One of the poems, ‘Bird Room’, sets the scene:

After the money, in their house of wonderful coloured stones
Mr and Mrs Cockatrice sit in the front room; the bird room
Their house is called The Good Ship

The heart of the room: two huia in a bell jar
Cockatrice has so many; has them all, all bought and sold
With money they used to be

Brown-eyed, honeyeater, Mrs Cockatrice
Looks at the journals all day
She hums to herself but won’t be told she does it

Mr C is in disgrace from the bank
He clasps his hands on his stomach and picks the lint
Off his grey tweed and sighs and clasps his hands

The gas bill, the gas bill
He mutters this and sundries. Out the window
A stone angel points straight at the red sea, which boils

In ‘Tableau mourant’, Lash tells of what’s going on just below the surface:

A still bird is so grotesque.
Pegged at the apex of a breath, forever.
Cockatrice looks like a leering dentist.

The clock’s pendulum reflected
in hundreds of glass-droplet eyes
that he dusts himself.

He tells them all his troubles.
Arsenic crystallising under plumage.
Scores of lives, perching and on the wing.

He coos and preens at them.
They hate him.
A creak of a wire skeleton,

they use their last smear of residual energy
to shrink from his revolving feathers.
Stretching and suspiring, an empty ticking.
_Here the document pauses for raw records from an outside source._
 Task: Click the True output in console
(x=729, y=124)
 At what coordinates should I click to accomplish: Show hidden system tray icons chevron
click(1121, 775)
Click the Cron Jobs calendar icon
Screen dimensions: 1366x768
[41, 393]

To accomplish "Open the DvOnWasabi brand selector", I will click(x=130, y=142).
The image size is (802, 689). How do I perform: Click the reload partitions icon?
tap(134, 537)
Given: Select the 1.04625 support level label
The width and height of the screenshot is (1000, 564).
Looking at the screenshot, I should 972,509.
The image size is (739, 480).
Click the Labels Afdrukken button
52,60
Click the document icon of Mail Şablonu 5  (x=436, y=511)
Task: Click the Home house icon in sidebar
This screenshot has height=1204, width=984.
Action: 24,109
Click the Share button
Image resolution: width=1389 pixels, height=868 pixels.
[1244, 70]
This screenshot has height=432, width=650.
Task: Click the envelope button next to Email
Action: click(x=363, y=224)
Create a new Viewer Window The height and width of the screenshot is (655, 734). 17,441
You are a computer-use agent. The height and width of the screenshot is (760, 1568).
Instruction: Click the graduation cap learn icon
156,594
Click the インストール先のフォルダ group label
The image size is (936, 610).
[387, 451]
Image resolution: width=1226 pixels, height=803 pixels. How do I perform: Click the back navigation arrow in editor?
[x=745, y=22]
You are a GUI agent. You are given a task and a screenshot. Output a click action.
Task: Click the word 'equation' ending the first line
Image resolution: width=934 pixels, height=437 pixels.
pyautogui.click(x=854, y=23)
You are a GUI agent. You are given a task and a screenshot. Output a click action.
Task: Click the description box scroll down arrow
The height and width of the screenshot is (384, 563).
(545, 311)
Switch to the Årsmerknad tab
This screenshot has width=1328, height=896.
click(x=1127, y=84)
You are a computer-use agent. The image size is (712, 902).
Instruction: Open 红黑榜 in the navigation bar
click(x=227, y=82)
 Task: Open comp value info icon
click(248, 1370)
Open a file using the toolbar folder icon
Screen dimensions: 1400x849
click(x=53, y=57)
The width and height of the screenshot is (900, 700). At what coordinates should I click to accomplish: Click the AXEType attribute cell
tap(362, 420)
Stefanie Lash completed her MA at the IIML, where she put together a collection of poems called President Brie. Her poetry has previously appeared in Takahe, Turbine, Sport and Poetry NZ. She’s an archivist who lives in Wellington.

‘Bird Murder’, along with ‘Heart Absolutely I Can’ by Michael Harlow and ‘Cinema’ by Helen Rickerby, have been launched as the Hoopla series by Wellington’s Makaro Press, celebrating its first year in the publishing business.